Phosphatidylinositol 3′ Kinase (PI3K), A Crucial Regulator of Epidermal Growth Factor Receptor (EGFR) Modulated MMP-2, MMP-9 and MT1-MMP Expression in Breast Cancer Cells

Tumour metastasis is responsible for the majority of mortalities in breast cancer. Increased tumour
invasion and poorer prognosis has been reported in breast cancers with elevated epidermal growth
factor receptor (EGFR) activity. Increased expression of the matrix metalloproteinases (MMPs) MMP-
2, MMP-9 and MT1-MMP show significant correlation with increased metastasis and poorer survival in
breast cancer patients. In our present study we investigated the role of phosphatidylinositol 3′ kinase
(PI3K) in EGFR mediated regulation of MMPs in breast cancer using the invasive human breast
adenocarcinoma cell line MDA-MB-231 as a model. PI3K phosphorylation is increased upon
interaction of EGFR with its cognate ligand EGF. Inhibition of PI3K with the PI3K inhibitor LY294002
hinders EGFR modulated upregulation of MMP-2, MMP-9 and MT1-MMP at both protein and mRNA
levels. PI3K thus appears to be crucially involved in EGFR mediated signalling cascades which
promote elevated MMP-2, MMP-9 and MT1-MMP expression in MDA-MB-231 cells.
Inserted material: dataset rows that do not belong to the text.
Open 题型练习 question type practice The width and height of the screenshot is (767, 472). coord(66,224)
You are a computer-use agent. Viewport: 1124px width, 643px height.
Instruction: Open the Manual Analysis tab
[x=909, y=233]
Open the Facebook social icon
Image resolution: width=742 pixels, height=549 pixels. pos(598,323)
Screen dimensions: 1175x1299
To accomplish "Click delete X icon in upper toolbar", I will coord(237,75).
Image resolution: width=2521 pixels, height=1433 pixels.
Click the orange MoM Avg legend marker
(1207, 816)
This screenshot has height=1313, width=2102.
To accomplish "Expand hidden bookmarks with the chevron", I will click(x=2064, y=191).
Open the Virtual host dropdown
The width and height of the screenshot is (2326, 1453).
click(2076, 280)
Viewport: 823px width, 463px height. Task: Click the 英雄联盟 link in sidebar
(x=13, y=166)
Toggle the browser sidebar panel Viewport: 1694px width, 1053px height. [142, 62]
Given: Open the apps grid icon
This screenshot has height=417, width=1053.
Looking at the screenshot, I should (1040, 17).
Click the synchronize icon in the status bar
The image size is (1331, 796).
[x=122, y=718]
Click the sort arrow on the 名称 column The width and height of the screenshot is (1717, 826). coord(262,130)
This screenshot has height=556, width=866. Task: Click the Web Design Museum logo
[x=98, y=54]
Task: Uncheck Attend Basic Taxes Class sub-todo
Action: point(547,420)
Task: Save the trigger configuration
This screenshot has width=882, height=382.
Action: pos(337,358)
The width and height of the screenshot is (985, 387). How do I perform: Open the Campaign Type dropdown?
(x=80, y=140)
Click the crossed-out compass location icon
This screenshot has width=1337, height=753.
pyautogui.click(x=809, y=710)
Our findings
elucidate the importance of PI3K mediated signalling in modulation of invasive potential, via regulation
of MMP-2, MMP-9 and MT1-MMP expression, in breast cancer cells upon EGFR activation and
suggest that the use of PI3K inhibitors might have therapeutic value in inhibiting tumour invasion (thus
improving patient survival) in breast cancers with elevated and aberrant EGFR activity.